Add the argument dtype (default to float32) to the noise (#1301)

* Fixed noise to return float32 * Updated changelog * Fixed test to use numpy arrays instead of python floats * Sorted imports for tests * Added dtype to constructor * Removed dtype parameter for VectorizedActionNoise * __init__ -> None; Capitalize and period in docstring when needed; fix dtype type hint; dtype in docstring * fix dtype type hint * Update version * Clarify changelog [skip ci] * empty commit to run ci * Update docs/misc/changelog.rst --------- Co-authored-by: Quentin Gallouédec <45557362+qgallouedec@users.noreply.github.com> Co-authored-by: Antonin RAFFIN <antonin.raffin@ensta.org>
2026-05-14 20:58:03 +00:00 · 2023-02-07 20:42:14 +08:00 · 2023-02-07 20:42:14 +08:00 · 489b1fdaf2
commit 489b1fdaf2
parent 2e4a45020e
3 changed files with 30 additions and 20 deletions
--- a/docs/misc/changelog.rst
+++ b/docs/misc/changelog.rst
@ -27,6 +27,7 @@ New Features:
 Bug Fixes:
 ^^^^^^^^^^
 - Fixed Atari wrapper that missed the reset condition (@luizapozzobon)
+- Added the argument ``dtype`` (default to ``float32``) to the noise for consistency with gym action (@sidney-tio)
 - Fixed PPO train/n_updates metric not accounting for early stopping (@adamfrly)

 Deprecations:
--- a/stable_baselines3/common/noise.py
+++ b/stable_baselines3/common/noise.py
@ -3,6 +3,7 @@ from abc import ABC, abstractmethod
 from typing import Iterable, List, Optional

 import numpy as np
+from numpy.typing import DTypeLike


 class ActionNoise(ABC):
@ -15,7 +16,7 @@ class ActionNoise(ABC):

    def reset(self) -> None:
        """
-        call end of episode reset for the noise
+        Call end of episode reset for the noise
        """
        pass

@ -26,19 +27,21 @@ class ActionNoise(ABC):

 class NormalActionNoise(ActionNoise):
    """
-    A Gaussian action noise
+    A Gaussian action noise.

-    :param mean: the mean value of the noise
-    :param sigma: the scale of the noise (std here)
+    :param mean: Mean value of the noise
+    :param sigma: Scale of the noise (std here)
+    :param dtype: Type of the output noise
    """

-    def __init__(self, mean: np.ndarray, sigma: np.ndarray):
+    def __init__(self, mean: np.ndarray, sigma: np.ndarray, dtype: DTypeLike = np.float32) -> None:
        self._mu = mean
        self._sigma = sigma
+        self._dtype = dtype
        super().__init__()

    def __call__(self) -> np.ndarray:
-        return np.random.normal(self._mu, self._sigma)
+        return np.random.normal(self._mu, self._sigma).astype(self._dtype)

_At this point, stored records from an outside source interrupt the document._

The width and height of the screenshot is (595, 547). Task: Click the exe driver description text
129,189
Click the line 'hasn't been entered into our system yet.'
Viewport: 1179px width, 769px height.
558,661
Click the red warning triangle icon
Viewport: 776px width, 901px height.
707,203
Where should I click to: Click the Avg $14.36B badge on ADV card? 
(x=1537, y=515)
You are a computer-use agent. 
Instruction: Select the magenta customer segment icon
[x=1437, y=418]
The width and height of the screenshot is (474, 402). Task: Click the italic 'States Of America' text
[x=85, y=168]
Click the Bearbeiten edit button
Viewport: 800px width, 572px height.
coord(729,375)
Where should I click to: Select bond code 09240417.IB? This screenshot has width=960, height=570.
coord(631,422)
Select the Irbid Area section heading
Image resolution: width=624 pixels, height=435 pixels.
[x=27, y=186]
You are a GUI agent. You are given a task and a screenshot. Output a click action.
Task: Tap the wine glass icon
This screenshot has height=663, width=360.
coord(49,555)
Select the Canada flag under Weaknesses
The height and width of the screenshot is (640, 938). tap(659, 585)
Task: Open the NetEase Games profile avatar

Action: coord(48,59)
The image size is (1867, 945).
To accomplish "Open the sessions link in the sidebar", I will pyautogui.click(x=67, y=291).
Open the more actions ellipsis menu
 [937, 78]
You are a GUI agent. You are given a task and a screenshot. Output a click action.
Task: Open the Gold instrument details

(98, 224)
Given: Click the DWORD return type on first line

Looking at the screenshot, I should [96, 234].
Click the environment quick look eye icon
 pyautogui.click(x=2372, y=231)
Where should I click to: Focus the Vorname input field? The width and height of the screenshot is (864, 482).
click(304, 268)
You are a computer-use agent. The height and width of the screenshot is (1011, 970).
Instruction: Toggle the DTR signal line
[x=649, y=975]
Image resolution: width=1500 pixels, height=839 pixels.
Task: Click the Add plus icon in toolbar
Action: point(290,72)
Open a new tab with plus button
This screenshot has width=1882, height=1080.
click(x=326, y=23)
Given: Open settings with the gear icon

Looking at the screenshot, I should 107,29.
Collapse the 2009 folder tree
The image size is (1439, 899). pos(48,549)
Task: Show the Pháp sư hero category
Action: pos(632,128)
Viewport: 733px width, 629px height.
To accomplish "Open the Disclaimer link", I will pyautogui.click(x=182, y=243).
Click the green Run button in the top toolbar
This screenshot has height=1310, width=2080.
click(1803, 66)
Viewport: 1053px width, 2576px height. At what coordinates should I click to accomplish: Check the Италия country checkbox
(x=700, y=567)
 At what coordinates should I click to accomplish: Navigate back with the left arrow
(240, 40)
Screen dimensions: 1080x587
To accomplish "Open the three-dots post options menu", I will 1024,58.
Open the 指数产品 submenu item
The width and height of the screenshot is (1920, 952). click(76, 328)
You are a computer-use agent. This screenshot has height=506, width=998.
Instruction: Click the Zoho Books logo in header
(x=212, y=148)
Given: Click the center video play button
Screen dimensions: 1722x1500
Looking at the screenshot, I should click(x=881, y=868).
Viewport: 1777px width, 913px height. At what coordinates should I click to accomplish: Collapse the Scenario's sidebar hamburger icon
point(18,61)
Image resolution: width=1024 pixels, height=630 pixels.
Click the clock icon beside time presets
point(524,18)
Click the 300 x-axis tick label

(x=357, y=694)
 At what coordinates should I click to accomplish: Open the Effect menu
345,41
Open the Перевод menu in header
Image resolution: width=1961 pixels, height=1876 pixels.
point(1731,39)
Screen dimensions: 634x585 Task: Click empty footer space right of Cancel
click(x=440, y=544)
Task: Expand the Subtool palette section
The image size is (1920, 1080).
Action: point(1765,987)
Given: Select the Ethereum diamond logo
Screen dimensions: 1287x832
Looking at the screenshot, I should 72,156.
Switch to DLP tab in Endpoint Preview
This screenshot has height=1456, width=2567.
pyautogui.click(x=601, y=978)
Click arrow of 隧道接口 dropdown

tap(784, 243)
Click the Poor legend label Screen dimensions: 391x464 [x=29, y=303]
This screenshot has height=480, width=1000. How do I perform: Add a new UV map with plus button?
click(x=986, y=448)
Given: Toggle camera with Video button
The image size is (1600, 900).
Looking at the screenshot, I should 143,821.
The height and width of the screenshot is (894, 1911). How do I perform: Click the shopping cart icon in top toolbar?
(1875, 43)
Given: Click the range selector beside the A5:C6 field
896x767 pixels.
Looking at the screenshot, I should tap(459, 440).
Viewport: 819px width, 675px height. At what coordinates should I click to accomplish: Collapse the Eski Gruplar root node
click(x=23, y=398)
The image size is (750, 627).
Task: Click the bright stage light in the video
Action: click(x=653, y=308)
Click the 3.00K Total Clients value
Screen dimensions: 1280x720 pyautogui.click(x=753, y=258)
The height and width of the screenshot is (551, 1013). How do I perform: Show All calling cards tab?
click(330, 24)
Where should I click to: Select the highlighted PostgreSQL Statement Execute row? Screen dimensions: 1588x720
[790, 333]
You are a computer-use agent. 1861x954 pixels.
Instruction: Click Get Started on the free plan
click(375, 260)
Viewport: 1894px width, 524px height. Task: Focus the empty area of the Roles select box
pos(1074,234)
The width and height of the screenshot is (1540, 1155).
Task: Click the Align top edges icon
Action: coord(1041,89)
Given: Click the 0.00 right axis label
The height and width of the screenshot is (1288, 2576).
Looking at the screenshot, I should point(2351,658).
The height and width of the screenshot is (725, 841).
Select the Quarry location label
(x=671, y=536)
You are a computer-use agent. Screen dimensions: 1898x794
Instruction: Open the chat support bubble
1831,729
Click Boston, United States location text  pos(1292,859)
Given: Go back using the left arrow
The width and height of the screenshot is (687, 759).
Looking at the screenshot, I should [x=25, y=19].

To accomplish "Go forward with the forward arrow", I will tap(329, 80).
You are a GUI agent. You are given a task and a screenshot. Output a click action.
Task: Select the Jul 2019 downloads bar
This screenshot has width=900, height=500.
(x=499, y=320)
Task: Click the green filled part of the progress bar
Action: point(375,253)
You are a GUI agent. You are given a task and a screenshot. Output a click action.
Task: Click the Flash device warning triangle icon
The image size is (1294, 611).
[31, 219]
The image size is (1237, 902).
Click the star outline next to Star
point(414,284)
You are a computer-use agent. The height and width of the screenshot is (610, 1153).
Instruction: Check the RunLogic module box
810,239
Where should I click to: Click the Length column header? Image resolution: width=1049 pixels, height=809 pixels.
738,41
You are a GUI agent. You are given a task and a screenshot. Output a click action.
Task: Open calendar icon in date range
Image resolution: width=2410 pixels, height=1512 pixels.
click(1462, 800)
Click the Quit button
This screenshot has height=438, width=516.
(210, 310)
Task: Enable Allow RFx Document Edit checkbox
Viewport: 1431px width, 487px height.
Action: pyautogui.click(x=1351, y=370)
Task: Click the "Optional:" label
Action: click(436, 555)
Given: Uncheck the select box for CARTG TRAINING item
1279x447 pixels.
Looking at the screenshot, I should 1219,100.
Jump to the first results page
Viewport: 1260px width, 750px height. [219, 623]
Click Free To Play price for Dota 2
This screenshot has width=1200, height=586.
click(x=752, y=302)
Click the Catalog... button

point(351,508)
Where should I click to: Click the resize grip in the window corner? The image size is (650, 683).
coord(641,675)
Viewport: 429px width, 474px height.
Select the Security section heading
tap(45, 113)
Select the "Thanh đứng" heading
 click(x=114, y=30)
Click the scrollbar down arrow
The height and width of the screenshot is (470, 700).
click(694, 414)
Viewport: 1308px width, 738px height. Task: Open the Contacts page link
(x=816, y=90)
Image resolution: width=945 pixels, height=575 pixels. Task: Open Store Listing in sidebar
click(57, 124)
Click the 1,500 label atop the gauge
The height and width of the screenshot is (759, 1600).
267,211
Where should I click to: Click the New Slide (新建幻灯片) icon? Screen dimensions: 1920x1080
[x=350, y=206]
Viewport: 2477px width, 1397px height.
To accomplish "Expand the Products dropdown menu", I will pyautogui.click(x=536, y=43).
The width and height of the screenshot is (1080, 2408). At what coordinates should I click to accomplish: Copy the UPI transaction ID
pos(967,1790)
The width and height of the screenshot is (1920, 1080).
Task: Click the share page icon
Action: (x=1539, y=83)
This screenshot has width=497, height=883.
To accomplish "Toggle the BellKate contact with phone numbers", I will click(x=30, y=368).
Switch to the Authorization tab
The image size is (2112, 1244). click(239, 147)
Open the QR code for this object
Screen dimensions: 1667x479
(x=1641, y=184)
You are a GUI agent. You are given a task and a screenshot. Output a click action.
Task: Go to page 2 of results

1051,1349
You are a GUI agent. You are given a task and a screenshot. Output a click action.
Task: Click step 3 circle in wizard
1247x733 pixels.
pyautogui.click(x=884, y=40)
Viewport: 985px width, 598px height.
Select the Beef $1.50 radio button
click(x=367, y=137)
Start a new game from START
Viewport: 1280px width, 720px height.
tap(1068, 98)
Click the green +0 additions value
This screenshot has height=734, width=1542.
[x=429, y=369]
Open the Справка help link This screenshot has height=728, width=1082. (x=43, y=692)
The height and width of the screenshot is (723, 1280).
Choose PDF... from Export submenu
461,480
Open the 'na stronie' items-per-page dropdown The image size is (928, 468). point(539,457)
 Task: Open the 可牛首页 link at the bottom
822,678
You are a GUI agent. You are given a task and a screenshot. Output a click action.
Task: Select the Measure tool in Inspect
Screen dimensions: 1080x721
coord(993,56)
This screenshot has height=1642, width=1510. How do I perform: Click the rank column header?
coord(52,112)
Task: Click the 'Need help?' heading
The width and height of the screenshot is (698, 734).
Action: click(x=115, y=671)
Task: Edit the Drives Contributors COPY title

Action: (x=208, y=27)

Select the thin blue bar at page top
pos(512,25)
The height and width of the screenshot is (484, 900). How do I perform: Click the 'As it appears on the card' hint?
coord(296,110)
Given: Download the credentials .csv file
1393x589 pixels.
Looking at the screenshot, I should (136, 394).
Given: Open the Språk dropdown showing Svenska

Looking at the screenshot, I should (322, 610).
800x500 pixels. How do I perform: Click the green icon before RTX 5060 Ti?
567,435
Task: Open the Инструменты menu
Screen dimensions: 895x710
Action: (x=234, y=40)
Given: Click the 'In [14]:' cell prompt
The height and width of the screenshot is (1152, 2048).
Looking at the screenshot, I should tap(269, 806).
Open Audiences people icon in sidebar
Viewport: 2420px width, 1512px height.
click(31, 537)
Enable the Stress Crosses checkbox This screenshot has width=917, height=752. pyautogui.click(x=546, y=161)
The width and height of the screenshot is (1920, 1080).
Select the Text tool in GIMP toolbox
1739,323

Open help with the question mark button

    def __repr__(self) -> str:
        return f"NormalActionNoise(mu={self._mu}, sigma={self._sigma})"
@ -50,11 +53,12 @@ class OrnsteinUhlenbeckActionNoise(ActionNoise):

    Based on http://math.stackexchange.com/questions/1287634/implementing-ornstein-uhlenbeck-in-matlab

-    :param mean: the mean of the noise
-    :param sigma: the scale of the noise
-    :param theta: the rate of mean reversion
-    :param dt: the timestep for the noise
-    :param initial_noise: the initial value for the noise output, (if None: 0)
+    :param mean: Mean of the noise
+    :param sigma: Scale of the noise
+    :param theta: Rate of mean reversion
+    :param dt: Timestep for the noise
+    :param initial_noise: Initial value for the noise output, (if None: 0)
+    :param dtype: Type of the output noise
    """

    def __init__(
@ -64,11 +68,13 @@ class OrnsteinUhlenbeckActionNoise(ActionNoise):
        theta: float = 0.15,
        dt: float = 1e-2,
        initial_noise: Optional[np.ndarray] = None,
-    ):
+        dtype: DTypeLike = np.float32,
+    ) -> None:
        self._theta = theta
        self._mu = mean
        self._sigma = sigma
        self._dt = dt
+        self._dtype = dtype
        self.initial_noise = initial_noise
        self.noise_prev = np.zeros_like(self._mu)
        self.reset()
@ -81,7 +87,7 @@ class OrnsteinUhlenbeckActionNoise(ActionNoise):
            + self._sigma * np.sqrt(self._dt) * np.random.normal(size=self._mu.shape)
        )
        self.noise_prev = noise
-        return noise
+        return noise.astype(self._dtype)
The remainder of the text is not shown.